A vector addition system with states (VASS) is a finite graph \((Q,E)\) with labels in \(\mathbb{Z}^d\) and a designated initial state \(q_0\) and final state \(q_f\). The set of configurations is \(Q \times \mathbb{N}^d\), and a step according to an edge \(e=(p,q)\) labelled with \(v\) consists of moving from the current configuration \(p,x\) to \(q, x+v\), where \(x+v\) has to be in \(\mathbb{N}^d\) again.

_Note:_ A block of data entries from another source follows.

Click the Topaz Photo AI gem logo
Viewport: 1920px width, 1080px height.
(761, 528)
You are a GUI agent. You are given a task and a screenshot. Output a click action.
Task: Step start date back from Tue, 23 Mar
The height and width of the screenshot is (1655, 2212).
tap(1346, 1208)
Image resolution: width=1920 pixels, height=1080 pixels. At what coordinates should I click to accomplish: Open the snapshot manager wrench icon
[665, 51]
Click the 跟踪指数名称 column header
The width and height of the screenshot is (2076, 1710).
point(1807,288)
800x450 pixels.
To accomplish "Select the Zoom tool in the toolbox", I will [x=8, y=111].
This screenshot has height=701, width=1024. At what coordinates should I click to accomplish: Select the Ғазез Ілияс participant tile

The standard definition of computing a function with a VASS is as follows: One of the \(d\) "counters", usually the first, is a designated input counter. Another counter, usually the second, is used for the output. The rest of the counters are called auxiliary counters. A VASS weakly-computes a function f if the following two conditions hold:

- For all \(x \in \mathbb{N}\), there exists some vector \(w' \in \mathbb{N}^{d-2}\) and \(x' \in \mathbb{N}\) such that \(q_0, (x,0,0^{d-2})\) can reach \(q_f, (x', f(x), w')\). I.e. the VASS can reach the final state with the value \(f(x)\) in the output counter, the values left in auxiliary counters are irrelevant.
- For all \(x,x',y' \in \mathbb{N}\) and vectors \(w' \in \mathbb{N}^{d-2}\), if \(q_0, (x,0,0^{d-2})\) can reach \(q_f, (x', y', w')\), then \(y' \leq f(x)\). I.e. if the VASS can reach the final state with a value \(y'\) in the output counter, again irrespective of values left in the auxiliary counters, then \(y' \leq f(x)\).

Despite this being the standard definition, surprisingly little is known about functions weakly-computable by vector addition systems. Essentially the only known properties are the following.

- They are monotone, i.e. if \(x \leq x'\), then \(f(x) \leq f(x')\).
- They are primitive-recursive, in particular computable.
- They grow at least linearly, or intuitively "have to grow steeper over time".

To resolve the current state of no progress in this direction, I suggest the following open problems:

- Is \(2^{\sqrt{x}}\) weakly-computable? It would be quite surprising, since \(\sqrt{x}\) is not.
- Which linear recursive sequences (LRS) are weakly-computable? I conjecture that exactly the monotone LRS are weakly computable (asymptotically at least).